Avery Dennison also added 27 new applications to its IT stack during the implementation process. “We have also taken advantage of the ability to integrate with other identity providers,” says Cantillo. “So the authentication is not solely resting in the Okta solution. We can actually pass the authentication to other providers like Mobile Iron, Workspace ONE, or Microsoft.”
When Cantillo reflects on the success of the implementation, it all comes back to user experience. “It’s important to make the experience easier, more flexible, and more secure for our users,” he says. “Without a doubt, implementing Okta has made all of this possible for us. The flexibility and the functionality that Access Gateway brought to our overall SSO solution allows us to take another look at applications that we didn’t think we’d be able to adopt.”
In addition to a more seamless, secure user experience and increased flexibility, Cantillo says there have been unexpected benefits as well. “I’m grateful for the team that’s supported us all along,” says Cantillo. “Every time we have a conversation with the Okta team, they always make things sound so simple. But the proof is in the pudding. One of the greatest surprises is that it truly was that easy.

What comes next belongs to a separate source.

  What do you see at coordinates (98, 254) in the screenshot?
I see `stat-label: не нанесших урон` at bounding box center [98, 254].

A couple of hours and we were up and running.”
Enter Okta Device Trust
True to form, Avery Dennison continues to explore new ways to further strengthen its security while maintaining a seamless authentication process for users.
“At this point in time, we’re conducting a proof-of-concept for Okta Device Trust,” says Cantillo, referring to a new Okta service that provides a passwordless experience for users and allows organizations to keep track of the devices that are accessing their environment. “We’re having conversations about implementing the kind of intelligent, adaptive access we want Avery Dennison to be able to provide, which companies refer to as a Zero Trust solution.”

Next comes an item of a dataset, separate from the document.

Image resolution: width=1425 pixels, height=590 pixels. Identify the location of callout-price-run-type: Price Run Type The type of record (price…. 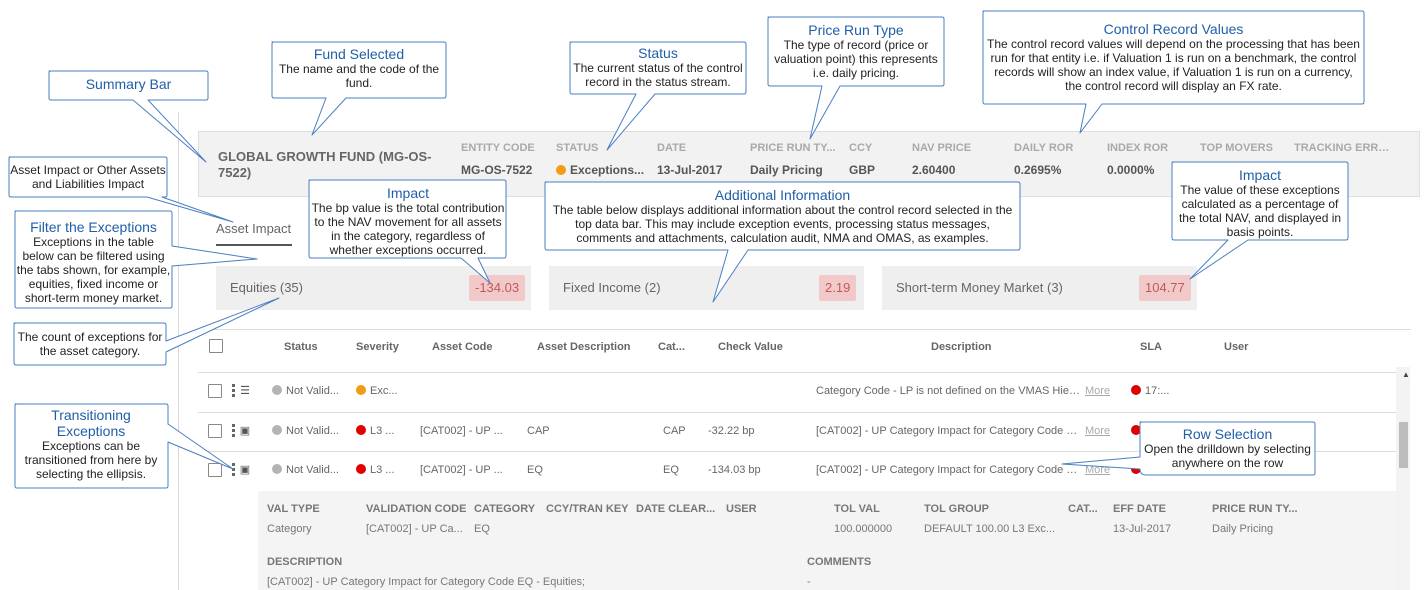
(856, 51).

Cantillo says it’s ideal if user authentication is completely frictionless because then users are more likely to adopt the new solutions—and Okta Device Trust is another step towards that goal.

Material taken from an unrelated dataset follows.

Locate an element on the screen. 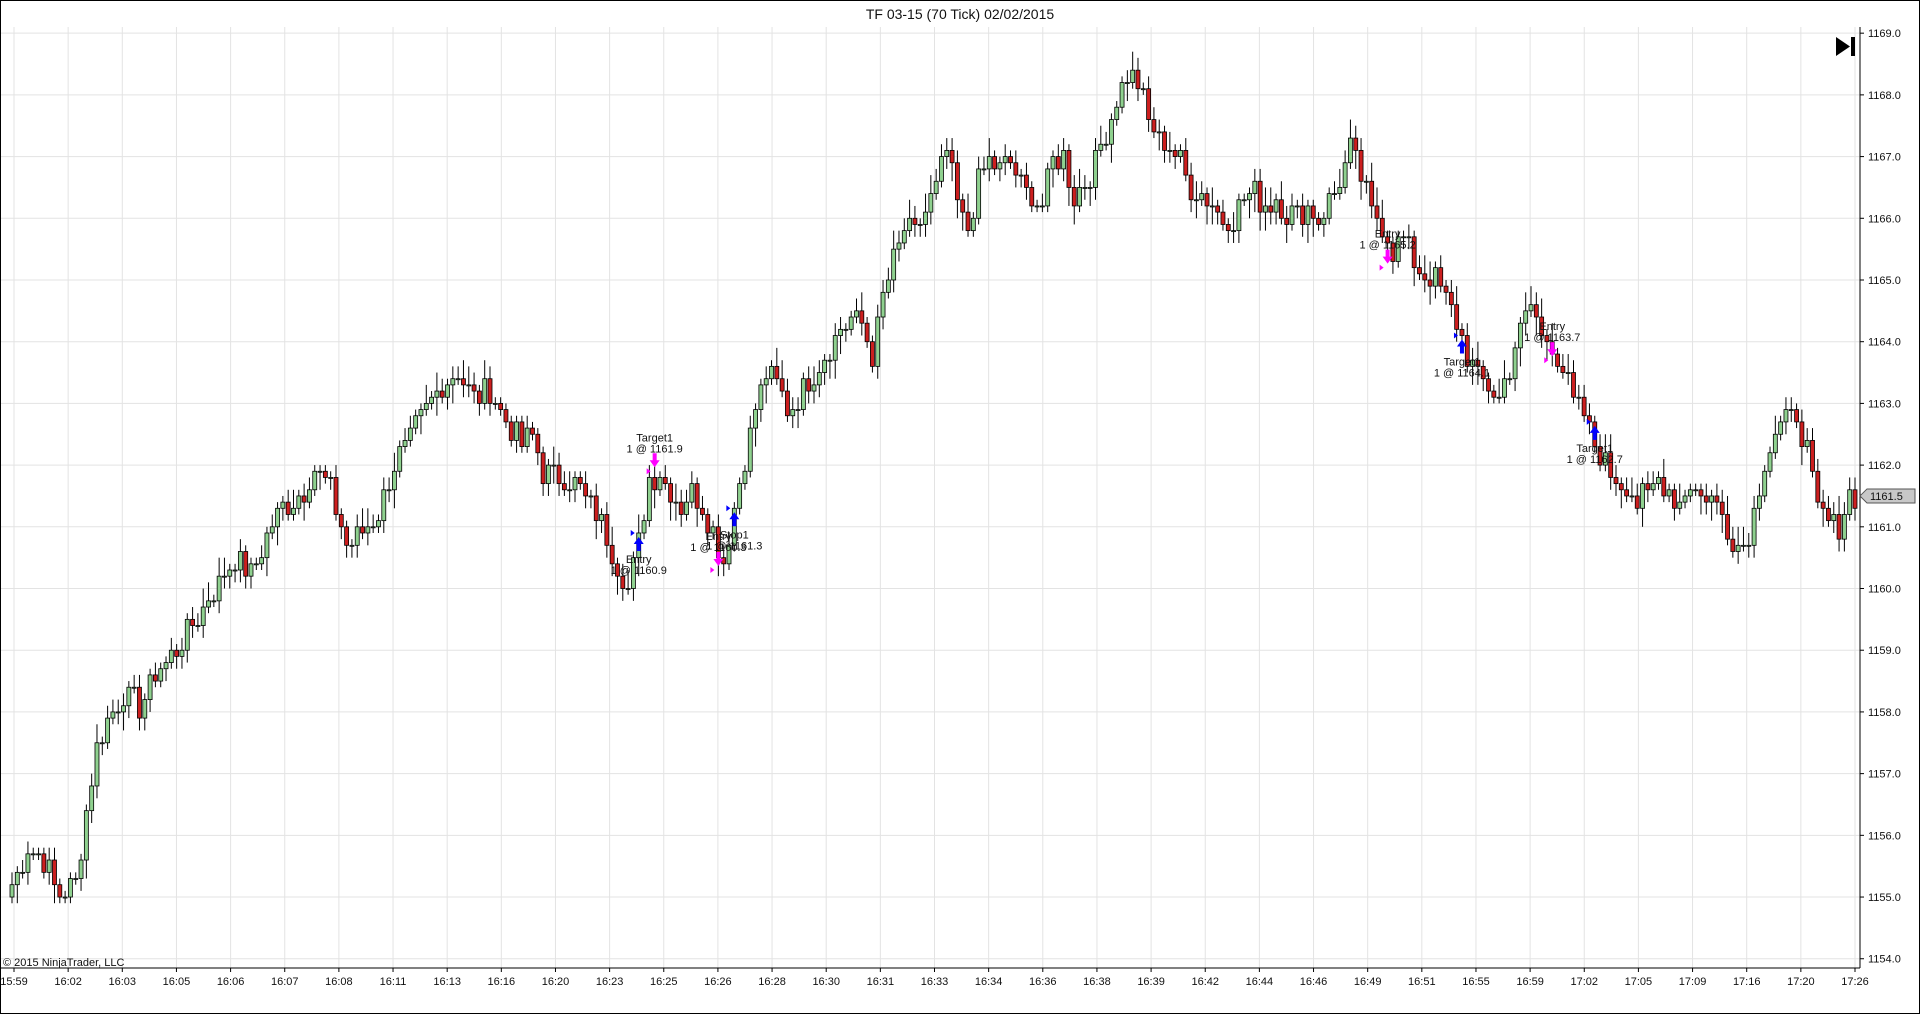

“Access Gateway has brought new functionalities we can use for some of our internal legacy systems that we thought we were not going to be able to integrate with Okta ,” says Cantillo. “It’s also given us the ability to look into Okta’s Device Trust capabilities. All of this is available in one solution.”
About Avery Dennison
Avery Dennison (NYSE: AVY) is a global materials science company specializing in the design and manufacture of a wide variety of labeling and functional materials.
The company’s products, which are used in nearly every major industry, include pressure-sensitive materials for labels and graphic applications; tapes and other bonding solutions for industrial, medical, and retail applications; tags, labels and embellishments for apparel; and radio frequency identification (RFID) solutions serving retail apparel and other markets. Headquartered in Glendale, California, the company employs more than 32,000 employees in more than 50 countries.